An extract on #landscape
A landscape includes the physical elements of geophysically defined landforms such as (ice-capped) mountains, hills, water bodies such as rivers, lakes, ponds and the sea, living elements of land cover including indigenous vegetation, human elements including different forms of land use, buildings and structures, and transitory elements such as lighting and weather conditions.
Combining both their physical origins and the cultural overlay of human presence, often created over millennia, landscapes reflect a living synthesis of people and place that is vital to local and national identity. The character of a landscape helps define the self-image of the people who inhabit it and a sense of place that differentiates one region from other regions. It is the dynamic backdrop to peoples lives. Landscape can be as varied as farmland, a landscape park, or wilderness.
The earth has a vast range of landscapes, including the icy landscapes of polar regions, mountainous landscapes, vast arid desert landscapes, islands and coastal landscapes, densely forested or wooded landscapes including past boreal forests and tropical rainforests, and agricultural landscapes of temperate and tropical regions.
The activity of modifying the visible features of an area of land is referred to as landscaping.
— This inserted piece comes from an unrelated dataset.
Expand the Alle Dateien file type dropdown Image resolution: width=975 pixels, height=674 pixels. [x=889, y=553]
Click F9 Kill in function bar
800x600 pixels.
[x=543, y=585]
Geomorphology is the scientific study of the origin and evolution of topographic and bathymetric features created by physical or chemical processes operating at or near Earth's surface. Geomorphologists seek to understand why landscapes look the way they do, to understand landform history and dynamics and to predict changes through a combination of field observations, physical experiments and numerical modeling. Geomorphology is practiced within physical geography, geology, geodesy, engineering geology, archaeology and geotechnical engineering. This broad base of interests contributes to many research styles and interests within the field.
The surface of Earth is modified by a combination of surface processes that sculpt landscapes, and geologic processes that cause tectonic uplift and subsidence, and shape the coastal geography. Surface processes comprise the action of water, wind, ice, fire, and living things on the surface of the Earth, along with chemical reactions that form soils and alter material properties, the stability and rate of change of topography under the force of gravity, and other factors, such as (in the very recent past) human alteration of the landscape. Many of these factors are strongly mediated by climate. Geologic processes include the uplift of mountain ranges, the growth of volcanoes, isostatic changes in land surface elevation (sometimes in response to surface processes), and the formation of deep sedimentary basins where the surface of Earth drops and is filled with material eroded from other parts of the landscape. The Earth surface and its topography therefore are an intersection of climatic, hydrologic, and biologic action with geologic processes.